And consequently we may say that those who are already wise no longer love wisdom, whether they be gods or men; nor again can those be lovers of wisdom who are in such ignorance as to be bad: for we know that a bad and stupid man is no lover of wisdom. And now there remain those who, while possessing this bad thing, ignorance, are not yet made ignorant or stupid, but are still aware of not knowing the things they do not know. It follows, then, that those who are as yet neither good nor bad are lovers of wisdom, while all who are bad, and all the good, are not: for, as we found in our previous discussion, neither is opposite friend to opposite, nor like to like. (218a-b)

Everyone is satisfied with this, but suddenly Socrates shouts out that they've all put their trust in untrustworthy arguments.

(4) It seems that we are friends for the sake of something -- at least, it would be odd to say that we were friends for no reason at all. But what kind of thing is it for the sake of which we are friends? It's the kind of thing we love -- something dear, something favored, something 'friendly' (in the sense that even we today talk about environments being 'friendly' or computers being 'user-friendly'). But it seems that we cannot have an infinite regress in things that are dear or favored ('friends' in a broad sense, what we love or cherish). So there must be a First Friendly Thing (proton philon), for the sake of which we hold dear all the other things we hold dear. But if this is right, then why would we not simply say that there is only one friend, the first, and that everything else is just a means to it. If this is the case, then the obvious candidate for the first friend is good itself. But we have already suggested that we love that for which we have some need, and thus lack. But if we love good because of our need or lack for it, we love it because of what is not good, and thus for what is bad. Thus it seems that what is friendly is friendly for the sake of what is inimical to us. Yet it seems that if you abolished everything inimical some things would still be friendly. Thus friendship appears not to be based on needing but on having: things are friends because they have a bond that makes it so that they belong to each other.
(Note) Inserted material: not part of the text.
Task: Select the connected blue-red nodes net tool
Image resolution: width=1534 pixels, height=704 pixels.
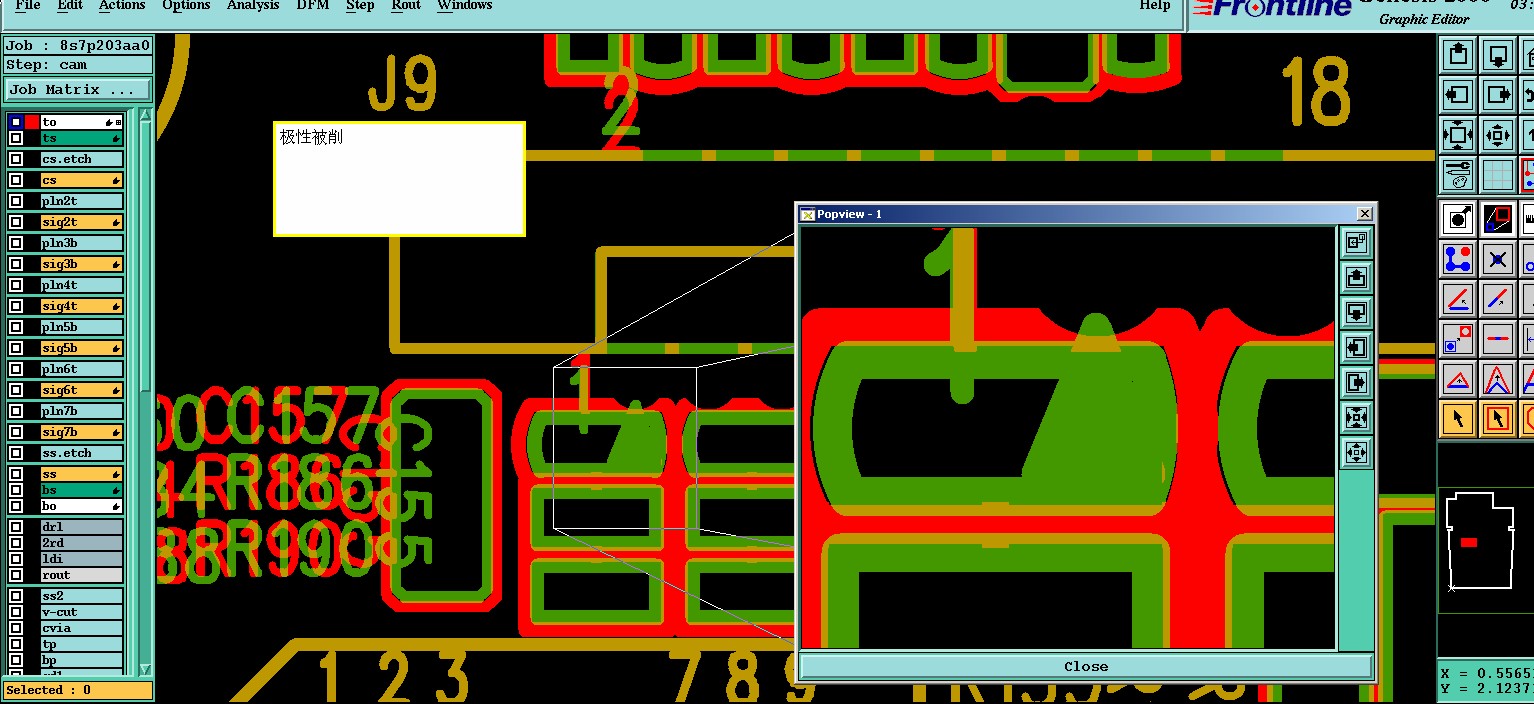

Menexenus agrees that this seems likely, but Lysis is silent. Hippothales, however, is simply beaming. Socrates then reviews the argument, and is about to draw in some of the older boys there, but the tutors of Menexenus and Lysis show up, dragging along their brothers, and the tutors are loud and drunk and insistent on the boys coming with them. Although all the boys there try to get them to go away, it is futile, so the band starts to break up. Before they do, though, Socrates ends the dialogue with a comment on the whole discussion:

Today, Lysis and Menexenus, we have made ourselves ridiculous—I, an old man, as well as you. For these others will go away and tell how we believe we are friends of one another—for I count myself in with you—but what a “friend” is, we have not yet succeeded in discovering. (223b)

  Remarks

* Despite the extraordinary suggestiveness of Socrates going from Academy to Lyceum, which are best known today for being the locations of Plato's school and Aristotle's school respectively, both locations of course long pre-existed either school. The grove of Akademos was to the northwest of the main city; the Lyceum was just inside, or just outside, the main city on the eastern side, not far from the Acropolis. There seems to be no consensus about what to make of Socrates' claim that he was going straight from Academy to Lyceum by means of the road outside the town wall, which seems to be a long way around. (You can see both on the map below; you can click through to the Wikimedia Commons page.)
1785 Bocage Map of Athens and Environs, including Piraeus, in Ancient Greece - Geographicus - Athens-white-1793


* Unlike most aporetic dialogues, where there is an ambiguity about how much Socrates is just letting the argument follow a natural course and how much he is deliberately maneuvering to show the interlocutor's ignorance, in this dialogue Socrates is quite clearly maneuvering; this is set up explicitly by the fact that Socrates is demonstrating the opposite of Hippothales's approach (which gives the beloved a swelled head), and is confirmed by the fact that Socrates stops just short of highlighting this explicitly to Hippothales, after he gets Lysias to admit his ignorance. He is deliberately flummoxing the argument.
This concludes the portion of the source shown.